Before/after PR proof on delegated Testbox:
- For PRs that should prove "broken before, fixed after", compare base and PR
on the same Testbox when practical. Fetch both refs, create detached temp
worktrees under `/tmp`, install in each, then run the same harness twice.
- Do not checkout base/PR refs in the synced repo root. Delegated Testbox sync
may leave the root dirty with local files; `git checkout` can abort or mix
proof state.
- Temp harness files under `/tmp` do not resolve repo packages by default. Put
the harness inside the worktree, or in ESM use
`createRequire(path.join(process.cwd(), "package.json"))` before requiring
workspace deps such as `@lydell/node-pty`.
- For full-screen TUI/CLI bugs, a PTY harness is stronger than helper-only
assertions. Use a real PTY, wait for visible lifecycle markers, send input,
then send control keys and assert process exit/stuck behavior.

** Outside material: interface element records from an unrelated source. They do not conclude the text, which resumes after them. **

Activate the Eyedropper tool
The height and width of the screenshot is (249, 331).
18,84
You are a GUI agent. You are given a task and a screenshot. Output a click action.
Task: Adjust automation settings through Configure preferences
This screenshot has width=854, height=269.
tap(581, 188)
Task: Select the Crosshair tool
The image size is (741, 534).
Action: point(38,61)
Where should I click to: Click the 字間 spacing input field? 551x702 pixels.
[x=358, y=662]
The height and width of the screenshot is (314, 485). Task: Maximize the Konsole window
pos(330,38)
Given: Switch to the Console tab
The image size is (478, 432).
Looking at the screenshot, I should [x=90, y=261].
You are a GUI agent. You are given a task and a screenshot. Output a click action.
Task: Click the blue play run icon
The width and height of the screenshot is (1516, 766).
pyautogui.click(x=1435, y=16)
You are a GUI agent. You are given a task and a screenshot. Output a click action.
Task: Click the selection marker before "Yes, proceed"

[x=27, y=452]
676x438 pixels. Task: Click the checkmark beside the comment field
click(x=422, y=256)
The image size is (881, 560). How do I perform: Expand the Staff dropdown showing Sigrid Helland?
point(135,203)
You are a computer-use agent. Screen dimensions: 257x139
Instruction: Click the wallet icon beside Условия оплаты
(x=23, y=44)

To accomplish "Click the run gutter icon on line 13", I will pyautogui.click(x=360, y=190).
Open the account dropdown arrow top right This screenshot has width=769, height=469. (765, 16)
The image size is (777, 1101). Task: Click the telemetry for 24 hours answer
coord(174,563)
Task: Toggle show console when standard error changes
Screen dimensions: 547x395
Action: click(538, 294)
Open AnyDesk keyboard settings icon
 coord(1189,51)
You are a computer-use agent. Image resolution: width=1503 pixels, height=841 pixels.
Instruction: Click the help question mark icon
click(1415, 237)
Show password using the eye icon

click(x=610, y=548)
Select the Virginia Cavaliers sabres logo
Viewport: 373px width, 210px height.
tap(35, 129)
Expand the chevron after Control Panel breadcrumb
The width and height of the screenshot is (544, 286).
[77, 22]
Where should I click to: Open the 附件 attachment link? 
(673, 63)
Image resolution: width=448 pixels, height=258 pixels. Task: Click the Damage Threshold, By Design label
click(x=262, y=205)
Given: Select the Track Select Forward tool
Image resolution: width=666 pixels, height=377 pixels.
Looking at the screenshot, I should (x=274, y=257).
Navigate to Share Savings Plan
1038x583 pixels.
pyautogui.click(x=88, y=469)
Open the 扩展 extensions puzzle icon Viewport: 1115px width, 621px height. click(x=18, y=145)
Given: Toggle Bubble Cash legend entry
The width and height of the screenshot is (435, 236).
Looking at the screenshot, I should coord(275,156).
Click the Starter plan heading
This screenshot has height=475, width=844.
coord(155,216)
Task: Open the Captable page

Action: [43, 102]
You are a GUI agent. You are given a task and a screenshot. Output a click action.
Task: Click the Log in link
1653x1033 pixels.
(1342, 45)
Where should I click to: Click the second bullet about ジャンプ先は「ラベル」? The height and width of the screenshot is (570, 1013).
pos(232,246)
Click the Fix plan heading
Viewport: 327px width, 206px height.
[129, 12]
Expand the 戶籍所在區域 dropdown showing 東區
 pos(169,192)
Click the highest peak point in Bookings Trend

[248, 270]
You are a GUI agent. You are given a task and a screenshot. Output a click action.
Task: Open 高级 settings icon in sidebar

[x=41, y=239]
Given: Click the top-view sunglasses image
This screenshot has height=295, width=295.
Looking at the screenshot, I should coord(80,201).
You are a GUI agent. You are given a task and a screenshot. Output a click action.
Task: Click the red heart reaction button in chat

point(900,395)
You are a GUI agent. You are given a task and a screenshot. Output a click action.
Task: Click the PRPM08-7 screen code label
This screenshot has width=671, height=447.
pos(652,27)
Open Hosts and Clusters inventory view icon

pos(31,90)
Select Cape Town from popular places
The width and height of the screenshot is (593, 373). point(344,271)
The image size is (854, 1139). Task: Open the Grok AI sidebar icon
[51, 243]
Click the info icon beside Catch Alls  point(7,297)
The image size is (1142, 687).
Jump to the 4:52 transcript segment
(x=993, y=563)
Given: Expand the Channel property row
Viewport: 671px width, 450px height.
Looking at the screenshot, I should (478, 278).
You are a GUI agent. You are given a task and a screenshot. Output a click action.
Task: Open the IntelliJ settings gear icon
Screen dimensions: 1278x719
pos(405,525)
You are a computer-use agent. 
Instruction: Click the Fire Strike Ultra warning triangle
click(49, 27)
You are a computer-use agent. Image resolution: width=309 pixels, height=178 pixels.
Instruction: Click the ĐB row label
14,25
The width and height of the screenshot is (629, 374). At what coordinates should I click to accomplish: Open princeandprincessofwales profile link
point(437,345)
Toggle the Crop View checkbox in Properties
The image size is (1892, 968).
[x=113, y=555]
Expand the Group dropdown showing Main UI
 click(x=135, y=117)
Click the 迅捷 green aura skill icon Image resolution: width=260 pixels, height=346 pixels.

- When validating a rebased local branch before push, remember delegated sync
usually validates synced file content on a detached dirty checkout, not a
remote commit object. Record the local head SHA, changed files, Testbox id,
and final success markers; after pushing, ensure the pushed SHA has the same
file content.
- If GitHub CI is still queued but the exact changed content passed Testbox
`pnpm check:changed`, `pnpm check:test-types`, and the real E2E proof, it is
reasonable to merge once required checks allow it. Note any still-running
unrelated shards in the proof comment instead of waiting forever.
Interactive CLI/onboarding:
- For full-screen or prompt-heavy CLI flows, run the target command inside tmux
on the Crabbox and drive it with `tmux send-keys`; capture proof with
`tmux capture-pane`, redacted through `sed`.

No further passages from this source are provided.